The teacher shown in a video of two staff members at Tates Creek Middle School dragging a boy with autism in a school hallway is no longer employed by Fayette County Public Schools, district spokeswoman Lisa Deffendall said Friday.

Deffendall said she could not discuss details of individual personnel matters.

The school health nurse shown in the video has been placed on paid administrative leave pending the investigation, said Kevin Hall, a spokesman for the Lexington Fayette County Health Department.

“We continue to work with Fayette County Public Schools to investigate the matter,” Hall said.

The video was released by Fayette County school officials through the Kentucky Open Records Act.

The child’s mother, Jo Grayson, has said that her son sustained cuts and bruises when a teacher and a school nurse dragged him down a hallway in September. She said she first saw the video two days ago.

“I’m upset,” Grayson said of the video. “There are more questions than answers.”

Deffendall said Friday the incident occurred September 14 and the “date of separation” for the teacher was October 2.

“Incidents of this nature – in which an employee is acting outside of the district’s expectations and out of line with the training provided – are isolated,” said Deffendall. “Our training is very explicit that physical restraint is a last resort only to be used when a student is a danger to themselves or others. The training also shows employees the proper ways to hold or transport students.

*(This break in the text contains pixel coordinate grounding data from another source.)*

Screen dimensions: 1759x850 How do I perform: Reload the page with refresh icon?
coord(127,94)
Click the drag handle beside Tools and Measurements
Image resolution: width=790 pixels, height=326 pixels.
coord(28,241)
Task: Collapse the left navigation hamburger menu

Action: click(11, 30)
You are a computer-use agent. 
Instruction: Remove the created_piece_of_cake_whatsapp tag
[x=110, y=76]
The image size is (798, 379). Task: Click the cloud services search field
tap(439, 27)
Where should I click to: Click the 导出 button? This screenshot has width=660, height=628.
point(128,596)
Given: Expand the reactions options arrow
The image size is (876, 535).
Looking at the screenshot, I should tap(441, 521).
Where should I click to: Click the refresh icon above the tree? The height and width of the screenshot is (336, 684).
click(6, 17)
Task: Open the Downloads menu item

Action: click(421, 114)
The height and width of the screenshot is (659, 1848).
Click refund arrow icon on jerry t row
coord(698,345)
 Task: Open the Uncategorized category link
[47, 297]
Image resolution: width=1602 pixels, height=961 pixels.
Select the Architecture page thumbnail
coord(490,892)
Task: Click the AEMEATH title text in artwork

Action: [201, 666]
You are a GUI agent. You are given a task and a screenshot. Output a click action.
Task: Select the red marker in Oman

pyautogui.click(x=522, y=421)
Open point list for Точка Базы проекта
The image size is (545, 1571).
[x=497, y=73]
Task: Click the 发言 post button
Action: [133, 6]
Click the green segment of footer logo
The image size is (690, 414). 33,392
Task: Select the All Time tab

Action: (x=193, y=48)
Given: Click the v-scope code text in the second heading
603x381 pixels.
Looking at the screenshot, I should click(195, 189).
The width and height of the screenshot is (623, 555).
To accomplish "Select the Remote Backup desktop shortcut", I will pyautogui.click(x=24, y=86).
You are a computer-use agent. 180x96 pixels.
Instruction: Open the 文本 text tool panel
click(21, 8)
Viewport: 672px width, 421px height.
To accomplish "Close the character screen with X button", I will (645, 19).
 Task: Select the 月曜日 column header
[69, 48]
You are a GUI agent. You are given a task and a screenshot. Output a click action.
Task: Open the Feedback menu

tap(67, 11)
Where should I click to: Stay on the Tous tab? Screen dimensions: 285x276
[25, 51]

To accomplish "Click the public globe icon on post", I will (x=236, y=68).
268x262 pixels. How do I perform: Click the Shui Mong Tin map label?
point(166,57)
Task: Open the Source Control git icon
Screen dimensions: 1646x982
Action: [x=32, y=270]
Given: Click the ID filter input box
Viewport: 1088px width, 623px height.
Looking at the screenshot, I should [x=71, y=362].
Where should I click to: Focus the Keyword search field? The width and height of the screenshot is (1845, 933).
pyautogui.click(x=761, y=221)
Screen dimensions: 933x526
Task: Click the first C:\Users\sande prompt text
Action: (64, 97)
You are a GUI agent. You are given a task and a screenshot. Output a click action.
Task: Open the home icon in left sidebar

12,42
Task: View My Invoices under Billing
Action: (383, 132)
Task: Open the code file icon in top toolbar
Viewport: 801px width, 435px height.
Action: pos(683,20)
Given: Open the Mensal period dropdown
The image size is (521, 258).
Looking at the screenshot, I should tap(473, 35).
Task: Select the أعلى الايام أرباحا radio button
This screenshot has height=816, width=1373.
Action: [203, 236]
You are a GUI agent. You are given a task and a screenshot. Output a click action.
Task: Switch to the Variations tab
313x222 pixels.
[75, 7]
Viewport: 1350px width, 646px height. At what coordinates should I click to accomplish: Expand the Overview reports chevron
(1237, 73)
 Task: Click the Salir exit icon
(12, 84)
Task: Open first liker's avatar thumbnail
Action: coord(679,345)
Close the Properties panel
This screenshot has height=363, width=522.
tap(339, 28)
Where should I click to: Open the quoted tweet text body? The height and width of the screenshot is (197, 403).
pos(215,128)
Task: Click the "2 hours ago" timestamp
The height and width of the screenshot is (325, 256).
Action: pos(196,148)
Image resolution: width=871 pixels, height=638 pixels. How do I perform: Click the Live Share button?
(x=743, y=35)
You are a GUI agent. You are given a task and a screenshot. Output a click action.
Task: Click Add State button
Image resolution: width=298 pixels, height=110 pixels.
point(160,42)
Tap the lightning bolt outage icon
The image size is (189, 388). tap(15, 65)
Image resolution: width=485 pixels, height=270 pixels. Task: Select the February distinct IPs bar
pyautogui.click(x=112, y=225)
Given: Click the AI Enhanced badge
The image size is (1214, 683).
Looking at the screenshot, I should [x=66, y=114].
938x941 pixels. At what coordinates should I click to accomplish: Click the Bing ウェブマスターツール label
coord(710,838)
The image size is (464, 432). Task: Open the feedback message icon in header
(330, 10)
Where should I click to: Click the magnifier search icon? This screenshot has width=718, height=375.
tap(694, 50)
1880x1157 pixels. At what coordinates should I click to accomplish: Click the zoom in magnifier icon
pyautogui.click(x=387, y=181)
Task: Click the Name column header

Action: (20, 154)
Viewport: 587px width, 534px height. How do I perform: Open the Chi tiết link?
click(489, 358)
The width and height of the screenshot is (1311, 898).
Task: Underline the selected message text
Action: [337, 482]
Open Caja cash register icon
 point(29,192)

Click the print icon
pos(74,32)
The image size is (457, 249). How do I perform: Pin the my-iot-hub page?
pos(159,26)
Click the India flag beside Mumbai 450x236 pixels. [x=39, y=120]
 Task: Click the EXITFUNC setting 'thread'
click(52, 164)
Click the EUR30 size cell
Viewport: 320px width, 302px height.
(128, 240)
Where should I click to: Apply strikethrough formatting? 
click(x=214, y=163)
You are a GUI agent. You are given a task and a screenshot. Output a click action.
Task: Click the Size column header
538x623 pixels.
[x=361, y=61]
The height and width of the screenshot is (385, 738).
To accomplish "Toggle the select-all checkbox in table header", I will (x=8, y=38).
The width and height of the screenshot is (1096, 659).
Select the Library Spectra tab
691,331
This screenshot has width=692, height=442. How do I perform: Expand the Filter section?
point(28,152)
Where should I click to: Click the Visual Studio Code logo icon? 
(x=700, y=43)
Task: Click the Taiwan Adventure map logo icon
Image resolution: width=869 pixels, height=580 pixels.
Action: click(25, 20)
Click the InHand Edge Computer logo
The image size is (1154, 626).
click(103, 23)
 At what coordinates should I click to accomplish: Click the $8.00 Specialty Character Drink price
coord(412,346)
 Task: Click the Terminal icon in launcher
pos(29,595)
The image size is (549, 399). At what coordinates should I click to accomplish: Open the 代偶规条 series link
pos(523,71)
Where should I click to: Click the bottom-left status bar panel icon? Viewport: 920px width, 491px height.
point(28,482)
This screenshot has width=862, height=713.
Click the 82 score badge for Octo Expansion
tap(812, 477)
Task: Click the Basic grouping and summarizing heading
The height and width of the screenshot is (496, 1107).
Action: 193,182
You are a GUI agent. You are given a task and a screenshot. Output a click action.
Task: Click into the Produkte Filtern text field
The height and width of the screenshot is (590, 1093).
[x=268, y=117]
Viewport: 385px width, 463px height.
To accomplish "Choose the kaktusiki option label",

In this case, neither of those standards were met.

“There is absolutely no tolerance for the conduct of the employee in this incident, and while we cannot discuss specifics, we do want to reassure our families that we take any situations of this nature very seriously,” said Deffendall. “Our protocol in a situation of this nature is to immediately make a report to the Cabinet for Health and Family Services and place the employee involved on administrative leave until the investigation is complete.”

What do district officials expect an employee to do if a non-verbal child refuses to move?

“It is difficult to generalize the district’s expectations for responding to a such a situation because every child with special needs has an individual plan outlining the best strategies to support their success,“ said Deffendall.

However, there are recommended strategies that include a student’s individual communication system, she said.

The mother has said police and child protective services have been investigating the incident that began when the child refused to get up off the gym floor. She is calling for more cameras at schools and better training for staff in dealing with children with autism. Grayson said Friday that she had not decided if her son will transfer to another middle school or be homeschooled.

The school district was overruled when it sought to fire a teacher after she dragged a nonverbal 6-year-old special needs student down a Cardinal Valley Elementary School hallway when he wouldn’t comply with her orders in 2015. Fayette County Superintendent Manny Caulk notified Charlene Looney her contract with the district would be terminated for conduct unbecoming a teacher, and she was placed on unpaid leave. A three-member tribunal heard the teacher’s appeal and reinstated her in 2016.

Caulk strongly criticized the tribunal’s decision and revealed his thinking. “Some will look at this case and say the teacher won. But the reality is that our students lost,” Caulk wrote. “The tribunal unanimously agreed with us that Ms. Looney exhibited conduct unbecoming a teacher in violation of school board policy and the Professional Code of Ethics. It is unfathomable, then, that a majority of the panel would allow her to return to teaching children with special needs.

“This decision is an affront to the thousands of teachers, principals and support employees in the Fayette County Public Schools who go above and beyond every day in the service of students. Members of our community entrust us with the care and education of their children, and the vast majority of our employees rise to that calling.”